As we wrote last time, there are just two BDCs involved with $17.6mn invested in first lien and subordinated debt. We expect the latter to be greatly written down and converted into equity. At the moment, that debt is trading at 75 cents on the dollar in Advantage Data’s market module. That seems still high, but we’ll see. FS KKR Capital (FSK) and sister BDC non-traded FSIC II have $10mn in the junior debt. At the very least, interest income of nearly $1.2mn a year will stop.
The remaining $7.6mn is in a 2022 Term Loan, held by FSIC II. We don’t know what happens to that debt under the restructuring but income is likely to be interrupted till the deed is done. That’s another $0.600mn of income put on hold till the restructuring has been approved.

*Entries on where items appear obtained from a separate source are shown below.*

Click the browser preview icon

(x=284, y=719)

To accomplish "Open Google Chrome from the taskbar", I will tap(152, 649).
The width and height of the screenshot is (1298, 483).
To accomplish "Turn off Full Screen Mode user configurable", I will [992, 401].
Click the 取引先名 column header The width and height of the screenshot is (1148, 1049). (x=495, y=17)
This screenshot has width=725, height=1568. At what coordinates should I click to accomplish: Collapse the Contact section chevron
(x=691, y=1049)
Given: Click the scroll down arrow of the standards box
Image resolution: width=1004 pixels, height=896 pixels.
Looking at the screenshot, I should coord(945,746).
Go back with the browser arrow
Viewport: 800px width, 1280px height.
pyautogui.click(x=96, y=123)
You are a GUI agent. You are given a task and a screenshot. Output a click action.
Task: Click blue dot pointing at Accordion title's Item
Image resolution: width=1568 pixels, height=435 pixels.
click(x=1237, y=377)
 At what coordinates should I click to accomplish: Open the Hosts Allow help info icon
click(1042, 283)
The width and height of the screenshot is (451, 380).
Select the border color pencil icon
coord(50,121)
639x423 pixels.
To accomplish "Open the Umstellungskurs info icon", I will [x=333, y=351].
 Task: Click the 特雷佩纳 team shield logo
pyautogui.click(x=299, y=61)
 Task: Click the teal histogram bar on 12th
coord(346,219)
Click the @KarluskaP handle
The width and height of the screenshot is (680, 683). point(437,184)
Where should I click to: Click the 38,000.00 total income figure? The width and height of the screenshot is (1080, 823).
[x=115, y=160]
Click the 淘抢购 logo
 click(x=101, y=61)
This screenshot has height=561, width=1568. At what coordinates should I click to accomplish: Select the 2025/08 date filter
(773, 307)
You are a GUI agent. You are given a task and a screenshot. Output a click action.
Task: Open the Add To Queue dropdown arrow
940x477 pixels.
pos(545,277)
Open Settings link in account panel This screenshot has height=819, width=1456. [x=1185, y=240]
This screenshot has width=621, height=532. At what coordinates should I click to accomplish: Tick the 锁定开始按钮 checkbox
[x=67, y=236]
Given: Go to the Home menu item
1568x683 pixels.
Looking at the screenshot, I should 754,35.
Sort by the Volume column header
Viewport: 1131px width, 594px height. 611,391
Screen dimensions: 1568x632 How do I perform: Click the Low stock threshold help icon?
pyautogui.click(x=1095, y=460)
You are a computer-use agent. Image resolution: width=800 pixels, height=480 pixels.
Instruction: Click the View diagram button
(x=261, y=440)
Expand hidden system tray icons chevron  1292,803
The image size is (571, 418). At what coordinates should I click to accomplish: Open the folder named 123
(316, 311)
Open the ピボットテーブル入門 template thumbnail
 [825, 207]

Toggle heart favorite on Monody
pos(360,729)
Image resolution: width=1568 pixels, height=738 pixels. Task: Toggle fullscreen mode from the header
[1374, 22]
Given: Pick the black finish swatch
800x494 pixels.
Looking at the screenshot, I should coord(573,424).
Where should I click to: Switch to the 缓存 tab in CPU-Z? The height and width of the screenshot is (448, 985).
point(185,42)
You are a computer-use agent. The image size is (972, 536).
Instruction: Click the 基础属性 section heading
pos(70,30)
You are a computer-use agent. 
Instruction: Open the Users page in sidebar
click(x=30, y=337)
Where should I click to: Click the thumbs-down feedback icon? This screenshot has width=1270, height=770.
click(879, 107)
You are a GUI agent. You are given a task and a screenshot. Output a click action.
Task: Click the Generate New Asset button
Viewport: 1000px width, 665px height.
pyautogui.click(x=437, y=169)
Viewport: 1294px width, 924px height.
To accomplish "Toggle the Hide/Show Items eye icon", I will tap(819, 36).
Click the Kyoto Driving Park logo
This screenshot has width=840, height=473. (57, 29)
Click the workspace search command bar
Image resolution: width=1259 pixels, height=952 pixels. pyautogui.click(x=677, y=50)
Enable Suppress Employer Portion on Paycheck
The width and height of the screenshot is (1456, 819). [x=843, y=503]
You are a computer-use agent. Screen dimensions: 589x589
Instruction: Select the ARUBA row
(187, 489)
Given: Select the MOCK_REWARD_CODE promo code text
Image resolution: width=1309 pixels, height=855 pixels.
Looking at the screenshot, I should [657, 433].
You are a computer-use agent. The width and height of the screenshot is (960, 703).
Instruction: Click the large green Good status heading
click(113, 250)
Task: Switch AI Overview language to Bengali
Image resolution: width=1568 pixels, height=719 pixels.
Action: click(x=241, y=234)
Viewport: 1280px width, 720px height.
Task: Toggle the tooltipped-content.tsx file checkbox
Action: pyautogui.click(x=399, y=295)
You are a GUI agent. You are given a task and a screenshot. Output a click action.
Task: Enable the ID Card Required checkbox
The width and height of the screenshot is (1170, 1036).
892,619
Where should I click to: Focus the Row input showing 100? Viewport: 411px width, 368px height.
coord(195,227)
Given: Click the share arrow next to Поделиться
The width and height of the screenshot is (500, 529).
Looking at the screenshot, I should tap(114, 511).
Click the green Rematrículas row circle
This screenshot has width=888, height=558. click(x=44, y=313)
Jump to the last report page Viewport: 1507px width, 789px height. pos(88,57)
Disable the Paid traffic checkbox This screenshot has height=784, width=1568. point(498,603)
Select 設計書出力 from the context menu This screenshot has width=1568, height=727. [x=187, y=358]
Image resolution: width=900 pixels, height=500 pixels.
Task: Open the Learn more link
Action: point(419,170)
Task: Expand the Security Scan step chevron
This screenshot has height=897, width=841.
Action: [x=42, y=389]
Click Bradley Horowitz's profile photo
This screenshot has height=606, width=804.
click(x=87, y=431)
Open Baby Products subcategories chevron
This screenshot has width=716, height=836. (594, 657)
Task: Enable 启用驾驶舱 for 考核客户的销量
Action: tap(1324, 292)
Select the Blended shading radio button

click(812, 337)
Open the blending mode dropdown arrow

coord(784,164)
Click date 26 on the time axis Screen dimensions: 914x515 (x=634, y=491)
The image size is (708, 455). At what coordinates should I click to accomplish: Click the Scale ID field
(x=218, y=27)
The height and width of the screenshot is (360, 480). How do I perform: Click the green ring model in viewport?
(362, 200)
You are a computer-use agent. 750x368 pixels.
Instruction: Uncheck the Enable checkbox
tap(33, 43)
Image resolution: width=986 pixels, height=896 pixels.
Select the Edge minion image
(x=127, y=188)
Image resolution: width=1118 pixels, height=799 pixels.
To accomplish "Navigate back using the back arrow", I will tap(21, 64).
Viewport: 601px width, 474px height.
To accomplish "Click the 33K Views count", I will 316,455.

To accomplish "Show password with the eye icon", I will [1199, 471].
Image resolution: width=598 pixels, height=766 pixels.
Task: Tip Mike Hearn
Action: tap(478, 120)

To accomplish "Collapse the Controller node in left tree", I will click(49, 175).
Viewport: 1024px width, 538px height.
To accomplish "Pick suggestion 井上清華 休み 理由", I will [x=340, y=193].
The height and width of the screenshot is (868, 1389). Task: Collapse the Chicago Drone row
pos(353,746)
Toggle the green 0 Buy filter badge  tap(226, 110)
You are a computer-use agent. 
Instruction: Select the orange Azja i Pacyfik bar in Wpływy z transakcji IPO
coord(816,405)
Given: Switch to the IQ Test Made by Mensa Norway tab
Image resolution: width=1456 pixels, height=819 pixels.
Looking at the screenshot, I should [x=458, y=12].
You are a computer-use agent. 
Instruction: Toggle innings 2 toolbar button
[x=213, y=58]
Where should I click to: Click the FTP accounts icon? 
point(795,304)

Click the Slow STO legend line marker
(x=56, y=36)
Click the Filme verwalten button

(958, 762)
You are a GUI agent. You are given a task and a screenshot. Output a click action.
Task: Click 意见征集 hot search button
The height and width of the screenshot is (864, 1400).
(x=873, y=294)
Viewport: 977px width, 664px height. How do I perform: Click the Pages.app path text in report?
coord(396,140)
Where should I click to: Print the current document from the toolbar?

We will learn more and revert back in a later post. However, at first glance this appears to be another setback for the KKR FS Investments platform. Still, like so many other credit reverses at the huge credit asset manager this was a borrower first signed up – and we’re going by the date of the initial lending – back when FS Investments was in league with GSO Blackstone.
The test for KKR – which is in charge of the credit work in this partnership – will be making lemonade out of many lemons in the portfolio, and with many more to come. This “debt for equity swap” format has been and will remain – if liquidity is available – the recurring method by which KKR can hope to recover losses. The short term impact will – typically – be lower investment income; more capital advanced at both the top and bottom of the capital structure – and an ultimate hope of significant equity gains years out as companies are financially engineered back to health. Of course, there’s much more to the process including having the right managers, incentives and strategy in place, but those are hard to assess by outsiders. The proof – as has been said – will be in the pudding i.e. the long term total return.
We believe that as much as a fifth of all portfolio companies in the middle and upper middle market will become “lender owned” in the next year, turning what has been a trickle into a flood. The BDC Credit Reporter, who tracks these investments from cradle to grave regardless of capital structure, will seek to evaluate how each performs over the full cycle. We’ll be keeping track in our database of all companies like Quorum that are “swapped out” so we can evaluate if this approach provides tangible returns to the lenders involved, most notably the BDCs that are our focus.